Litanies, this Sunday’s postlude in church, began as an organ piece called Phantasmagorie from which Alain drew some material for the later work which he originally called Supplications. The plainsong phrase which opens the music is repeated continually, propelled by a locomotive rhythm to an ecstatic climax. Alain once wrote about how to play Litanies. “You must create an impression of passionate incantation. Prayer is not a lament but a devastating tornado, flattening everything is its way. It is also an obsession. You must fill men’s ears with it, and God’s ears too! If you get to the end without feeling exhausted you have neither understood [Litanies] nor played it as I would want it.”

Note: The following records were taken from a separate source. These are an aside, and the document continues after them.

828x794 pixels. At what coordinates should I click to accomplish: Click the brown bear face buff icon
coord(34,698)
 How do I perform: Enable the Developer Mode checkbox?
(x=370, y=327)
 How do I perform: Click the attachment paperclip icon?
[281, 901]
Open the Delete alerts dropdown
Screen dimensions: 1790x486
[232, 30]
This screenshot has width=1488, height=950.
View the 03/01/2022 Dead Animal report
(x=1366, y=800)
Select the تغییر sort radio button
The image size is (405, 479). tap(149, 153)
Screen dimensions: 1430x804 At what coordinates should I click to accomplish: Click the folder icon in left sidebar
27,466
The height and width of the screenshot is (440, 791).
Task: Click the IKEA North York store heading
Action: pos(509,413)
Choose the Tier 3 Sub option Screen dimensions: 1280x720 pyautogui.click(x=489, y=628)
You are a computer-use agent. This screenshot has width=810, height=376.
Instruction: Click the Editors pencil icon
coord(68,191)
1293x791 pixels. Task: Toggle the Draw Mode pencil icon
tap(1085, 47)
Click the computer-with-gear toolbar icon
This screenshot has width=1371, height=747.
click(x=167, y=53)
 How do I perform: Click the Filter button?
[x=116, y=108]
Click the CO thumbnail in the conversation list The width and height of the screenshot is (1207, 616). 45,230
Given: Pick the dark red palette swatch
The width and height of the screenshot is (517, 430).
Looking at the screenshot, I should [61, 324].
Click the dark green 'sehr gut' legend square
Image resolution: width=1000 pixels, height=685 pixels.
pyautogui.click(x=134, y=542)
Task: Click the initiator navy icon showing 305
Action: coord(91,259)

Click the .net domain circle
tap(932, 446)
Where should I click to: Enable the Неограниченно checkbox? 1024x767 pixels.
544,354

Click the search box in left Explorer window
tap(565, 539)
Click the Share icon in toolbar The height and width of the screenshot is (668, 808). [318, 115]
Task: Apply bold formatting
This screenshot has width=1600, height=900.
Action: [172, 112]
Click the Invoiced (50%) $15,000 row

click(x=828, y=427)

The score itself is headed with a quotation which can be related to the death of one of Alain’s sisters in 1937, the year in which it was written: “When the Christian soul is in distress and cannot find any fresh words to implore God’s mercy, it repeats the same prayer unceasingly with overwhelming faith. The limit of reason is past. It is faith alone which propels its ascent.”


Another of Alain’s sisters, Marie-Claire, the organist in the recording linked above, was a superb musician and life-long champion of her brother’s music. I heard her play this piece, along with others by her brother, at a recital in Los Angeles many years ago. What a treat it was to witness this connection to the life and work of a brilliant musician whose life was cut short far too early by the tragedy of war.